Restricted access to the State Capitol is in its third month now. All the doors at six of the eight ground-floor entrances to the building remain locked during normal business hours. The two that are open change periodically. Visitors wandering outside searching for an unlocked door have become a common sight.
Once you find one of the unlocked entrances, yellow crime scene tape herds you through a security checkpoint complete with a walkthrough scanner. This morning there were five uniformed officers at one of the checkpoints, standing there with nothing to do as traffic coming into the building was exceptionally light. A dubious use, to say the least, of state patrol personnel at a time when we are told the state is broke.
The waste of taxpayer money aside, exactly what threat is this tight security guarding against? The scene at the Capitol this morning was positively tranquil. Even at the height of mass demonstrations in February and early March, there were no legitimate security concerns. Protesters were remarkably civil and peaceful. They also were respectful – bordering on reverential – of the Capitol grounds. There was nary a scratch to be seen on the building's innards or on its exterior walls. The administration lied about the cost of repairing damage.
In the 30 years I have worked in or around the Capitol, I have seen tightened security only once before and that was in the immediate aftermath of 9/11. Even then, both the manpower and technology employed paled in comparison to what we are seeing now.
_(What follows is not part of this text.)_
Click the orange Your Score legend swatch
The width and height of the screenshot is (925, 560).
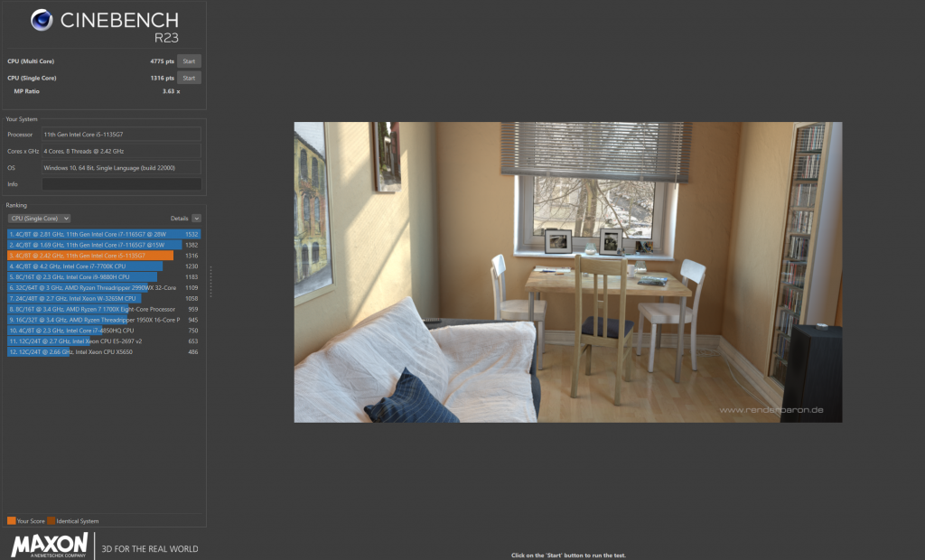click(11, 521)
And the duration of the heightened state of alert after 9/11 was much more brief than today's.
What state of emergency exists to justify continued restriction of public access to the people's house? Why are ordinary taxpaying citizens still being made to feel like enemies of the state when visiting their own State Capitol?
If nothing else, a locked-down Capitol building is a fitting metaphor. After all, those elected to represent us there are moving at breakneck speed this week to ram through a new law that, in the name of security, will make it a little more difficult for all of us to vote and a lot more difficult for some.
Those most burdened by a new requirement to produce photo identification in order to exercise the right to vote include the elderly, the young, the poor and racial minorities. According to New York University's Brennan Center for Justice, 11 percent of U.S. citizens – more than 21 million people – do not have government-issued photo identification. Both senior citizens and young people are significantly less likely to possess photo ID. Eighteen percent of citizens over the age of 65 and between the ages of 18 and 24 do not.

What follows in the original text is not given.